In this volume--the first, focused study of Hume on time and identity--Baxter focuses on Hume’s treatment of the concept of numerical identity, which is central to Hume's famous discussions of the external world and personal identity. Hume raises a long unappreciated, and still unresolved, difficulty with the concept of identity: how to represent something as "a medium betwixt unity and number." Superficial resemblance to Frege’s famous puzzle has kept the difficulty in the shadows. Hume’s way of addressing it makes sense only in the context of his unorthodox theory of time. Baxter shows the defensibility of that theory against past dismissive interpretations, especially of Hume’s stance on infinite divisibility. Later the author shows how the difficulty underlies Hume’s later worries about his theory of personal identity, in a new reading motivated by Hume’s important appeals to consciousness. Baxter casts Hume throughout as an acute metaphysician, and reconciles this side of Hume with his overarching Pyrrhonian skepticism.
Table of Contents
Introduction 1. Interpreting Hume as Metaphysician and Sceptic 2. Moments and Durations 3. Steadfast Objects 4. Identity 5. Representing Personal Identity 6. Hume’ Difficulty about Identity
Donald L. M. Baxter is Professor of Philosophy at the University of Connecticut.
"It is no wonder that the main approaches to so many central philosophical topics—from causation to motivation, from concepts to morals—include one often dubbed "Humeanism" about the topic; for Hume brought both originality and penetration to almost every philosophical issue he addressed. Until the work of Donald Baxter, however, the originality and penetration of Hume’s accounts of time and identity were rarely appreciated. Indeed, as Hume’s Difficulty: Time and Identity in the Treatise makes clear, a long line of distinguished commentators has systemically misunderstood them." --Don Garrett (New York University)

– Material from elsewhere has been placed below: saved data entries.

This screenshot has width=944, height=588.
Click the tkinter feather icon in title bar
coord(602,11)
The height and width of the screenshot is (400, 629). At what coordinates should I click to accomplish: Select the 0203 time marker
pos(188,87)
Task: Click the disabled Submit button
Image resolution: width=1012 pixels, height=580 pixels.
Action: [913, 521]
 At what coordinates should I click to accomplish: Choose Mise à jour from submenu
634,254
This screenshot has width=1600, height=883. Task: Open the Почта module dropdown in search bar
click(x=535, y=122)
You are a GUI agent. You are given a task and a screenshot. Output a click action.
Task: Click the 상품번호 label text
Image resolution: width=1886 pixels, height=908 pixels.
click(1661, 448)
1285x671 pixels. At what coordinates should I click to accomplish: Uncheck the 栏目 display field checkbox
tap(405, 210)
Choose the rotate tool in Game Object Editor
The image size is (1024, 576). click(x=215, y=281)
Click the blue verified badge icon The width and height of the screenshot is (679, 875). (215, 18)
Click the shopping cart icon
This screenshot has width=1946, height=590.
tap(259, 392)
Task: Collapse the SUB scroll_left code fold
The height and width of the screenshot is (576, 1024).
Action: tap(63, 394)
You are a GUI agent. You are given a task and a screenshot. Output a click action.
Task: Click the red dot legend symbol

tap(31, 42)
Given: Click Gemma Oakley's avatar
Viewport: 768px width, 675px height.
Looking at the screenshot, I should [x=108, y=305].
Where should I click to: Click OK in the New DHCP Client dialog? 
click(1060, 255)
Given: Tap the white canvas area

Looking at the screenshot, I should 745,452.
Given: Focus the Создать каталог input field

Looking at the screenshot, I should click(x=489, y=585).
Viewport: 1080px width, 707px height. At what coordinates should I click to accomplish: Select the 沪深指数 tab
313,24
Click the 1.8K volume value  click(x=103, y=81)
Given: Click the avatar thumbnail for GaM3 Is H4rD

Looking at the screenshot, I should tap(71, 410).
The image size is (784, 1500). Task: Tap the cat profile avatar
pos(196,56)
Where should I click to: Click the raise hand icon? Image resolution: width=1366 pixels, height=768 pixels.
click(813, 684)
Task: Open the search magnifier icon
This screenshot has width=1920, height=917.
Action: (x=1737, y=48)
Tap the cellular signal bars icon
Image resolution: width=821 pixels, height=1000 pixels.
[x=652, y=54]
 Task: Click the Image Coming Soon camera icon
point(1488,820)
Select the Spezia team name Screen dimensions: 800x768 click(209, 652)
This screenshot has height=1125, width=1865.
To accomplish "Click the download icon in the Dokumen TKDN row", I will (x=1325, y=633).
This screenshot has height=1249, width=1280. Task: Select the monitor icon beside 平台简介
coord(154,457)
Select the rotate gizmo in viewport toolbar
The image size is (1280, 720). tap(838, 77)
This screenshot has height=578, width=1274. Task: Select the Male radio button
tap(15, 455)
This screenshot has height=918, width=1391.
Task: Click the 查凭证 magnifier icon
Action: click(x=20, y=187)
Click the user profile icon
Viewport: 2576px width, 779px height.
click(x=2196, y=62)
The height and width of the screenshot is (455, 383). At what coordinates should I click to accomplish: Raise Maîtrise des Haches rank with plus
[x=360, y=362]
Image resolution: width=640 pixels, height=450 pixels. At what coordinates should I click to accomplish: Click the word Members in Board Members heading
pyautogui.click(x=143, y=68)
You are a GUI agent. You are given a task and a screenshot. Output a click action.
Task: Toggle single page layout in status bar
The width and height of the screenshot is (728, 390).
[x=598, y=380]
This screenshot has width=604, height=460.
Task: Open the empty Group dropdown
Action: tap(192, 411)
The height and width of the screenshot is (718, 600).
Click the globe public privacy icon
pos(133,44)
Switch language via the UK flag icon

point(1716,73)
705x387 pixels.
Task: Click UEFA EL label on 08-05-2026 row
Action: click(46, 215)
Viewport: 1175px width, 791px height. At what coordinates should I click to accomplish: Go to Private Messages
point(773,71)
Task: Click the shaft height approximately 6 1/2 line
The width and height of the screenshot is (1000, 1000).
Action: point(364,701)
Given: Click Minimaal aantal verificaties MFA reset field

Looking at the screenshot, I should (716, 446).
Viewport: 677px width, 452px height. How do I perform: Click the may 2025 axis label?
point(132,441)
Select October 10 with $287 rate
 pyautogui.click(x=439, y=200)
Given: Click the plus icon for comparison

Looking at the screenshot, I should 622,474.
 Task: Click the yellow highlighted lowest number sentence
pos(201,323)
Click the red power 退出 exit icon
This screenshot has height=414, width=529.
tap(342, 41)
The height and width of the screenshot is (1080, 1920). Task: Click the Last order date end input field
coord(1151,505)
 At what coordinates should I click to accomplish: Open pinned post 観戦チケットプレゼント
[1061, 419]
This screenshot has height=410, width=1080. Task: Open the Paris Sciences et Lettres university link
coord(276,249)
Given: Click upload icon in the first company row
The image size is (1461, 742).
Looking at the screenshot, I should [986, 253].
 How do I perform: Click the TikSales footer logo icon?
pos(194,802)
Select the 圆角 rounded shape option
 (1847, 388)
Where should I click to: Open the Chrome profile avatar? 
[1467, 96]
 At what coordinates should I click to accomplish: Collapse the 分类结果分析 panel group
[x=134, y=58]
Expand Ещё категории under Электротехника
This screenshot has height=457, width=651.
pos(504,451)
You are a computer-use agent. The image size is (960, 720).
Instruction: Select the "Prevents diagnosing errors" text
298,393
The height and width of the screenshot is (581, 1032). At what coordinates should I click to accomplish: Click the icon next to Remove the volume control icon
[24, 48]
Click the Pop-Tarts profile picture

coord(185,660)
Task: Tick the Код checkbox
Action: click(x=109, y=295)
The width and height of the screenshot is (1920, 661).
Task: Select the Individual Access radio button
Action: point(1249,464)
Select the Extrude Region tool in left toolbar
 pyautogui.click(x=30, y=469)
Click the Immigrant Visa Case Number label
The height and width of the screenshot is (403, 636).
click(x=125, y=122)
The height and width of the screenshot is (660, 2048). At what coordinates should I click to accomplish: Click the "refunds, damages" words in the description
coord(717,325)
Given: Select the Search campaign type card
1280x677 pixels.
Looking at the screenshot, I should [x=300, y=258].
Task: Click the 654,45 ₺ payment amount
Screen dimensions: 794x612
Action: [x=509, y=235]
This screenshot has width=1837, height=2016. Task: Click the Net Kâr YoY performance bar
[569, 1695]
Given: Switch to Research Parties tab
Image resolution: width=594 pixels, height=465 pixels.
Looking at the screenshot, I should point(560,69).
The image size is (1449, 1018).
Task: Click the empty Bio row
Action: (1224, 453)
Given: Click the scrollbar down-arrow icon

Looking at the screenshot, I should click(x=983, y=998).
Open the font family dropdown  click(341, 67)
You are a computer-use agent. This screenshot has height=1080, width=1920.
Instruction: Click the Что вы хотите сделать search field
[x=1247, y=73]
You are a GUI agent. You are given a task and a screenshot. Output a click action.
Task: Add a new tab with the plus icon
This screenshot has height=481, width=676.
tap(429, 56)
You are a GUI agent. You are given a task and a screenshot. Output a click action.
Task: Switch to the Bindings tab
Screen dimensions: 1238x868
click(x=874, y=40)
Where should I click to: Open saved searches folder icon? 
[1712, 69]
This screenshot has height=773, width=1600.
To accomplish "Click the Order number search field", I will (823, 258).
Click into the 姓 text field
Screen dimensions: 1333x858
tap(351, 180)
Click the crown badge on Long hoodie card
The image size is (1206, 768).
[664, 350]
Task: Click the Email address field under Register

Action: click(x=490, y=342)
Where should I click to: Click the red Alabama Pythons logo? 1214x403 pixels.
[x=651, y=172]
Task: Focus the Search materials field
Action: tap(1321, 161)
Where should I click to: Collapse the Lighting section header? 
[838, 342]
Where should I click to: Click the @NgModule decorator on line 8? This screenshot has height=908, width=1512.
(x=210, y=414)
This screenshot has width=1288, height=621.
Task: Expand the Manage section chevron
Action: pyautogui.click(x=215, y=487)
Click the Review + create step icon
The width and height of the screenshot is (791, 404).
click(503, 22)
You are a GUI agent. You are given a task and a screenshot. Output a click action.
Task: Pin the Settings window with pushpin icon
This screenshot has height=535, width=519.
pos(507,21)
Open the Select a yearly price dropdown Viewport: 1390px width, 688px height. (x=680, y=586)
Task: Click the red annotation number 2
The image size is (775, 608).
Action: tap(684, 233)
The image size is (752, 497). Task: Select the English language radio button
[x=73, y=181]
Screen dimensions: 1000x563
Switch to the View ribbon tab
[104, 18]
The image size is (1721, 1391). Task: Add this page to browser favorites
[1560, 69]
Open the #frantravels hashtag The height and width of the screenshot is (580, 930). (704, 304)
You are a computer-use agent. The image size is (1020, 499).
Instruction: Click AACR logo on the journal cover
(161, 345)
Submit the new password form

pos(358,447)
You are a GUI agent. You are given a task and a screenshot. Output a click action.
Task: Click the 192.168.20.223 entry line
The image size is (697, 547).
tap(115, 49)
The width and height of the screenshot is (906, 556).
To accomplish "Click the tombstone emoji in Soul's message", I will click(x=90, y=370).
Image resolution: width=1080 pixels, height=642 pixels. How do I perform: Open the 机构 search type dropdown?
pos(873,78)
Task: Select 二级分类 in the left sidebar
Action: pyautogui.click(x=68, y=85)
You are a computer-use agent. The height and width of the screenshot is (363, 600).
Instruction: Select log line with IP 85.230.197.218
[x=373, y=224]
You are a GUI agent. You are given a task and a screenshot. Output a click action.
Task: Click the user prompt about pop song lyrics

"Clearly and cogently reasoned, every chapter contains a challenging treatment of often neglected doctrines of Treatise, Book I. Above all, the book offers what is, to my mind, the best available interpretation of Hume’s perplexing theory of the structure of time. Moreover, the work clearly shows that this notion of time is inseparable from Hume’s account of the genesis of the idea of identity, and through that, belief in the continued existence of body, material and immaterial substances, and personal identity. The book also proposes an innovative and attractive interpretation of the flaw in the account of belief in personal identity recorded in the Appendix. It has made me rethink all of these topics and changed my mind on more than one of them." --Martha Brandt Bolton (Rutgers University)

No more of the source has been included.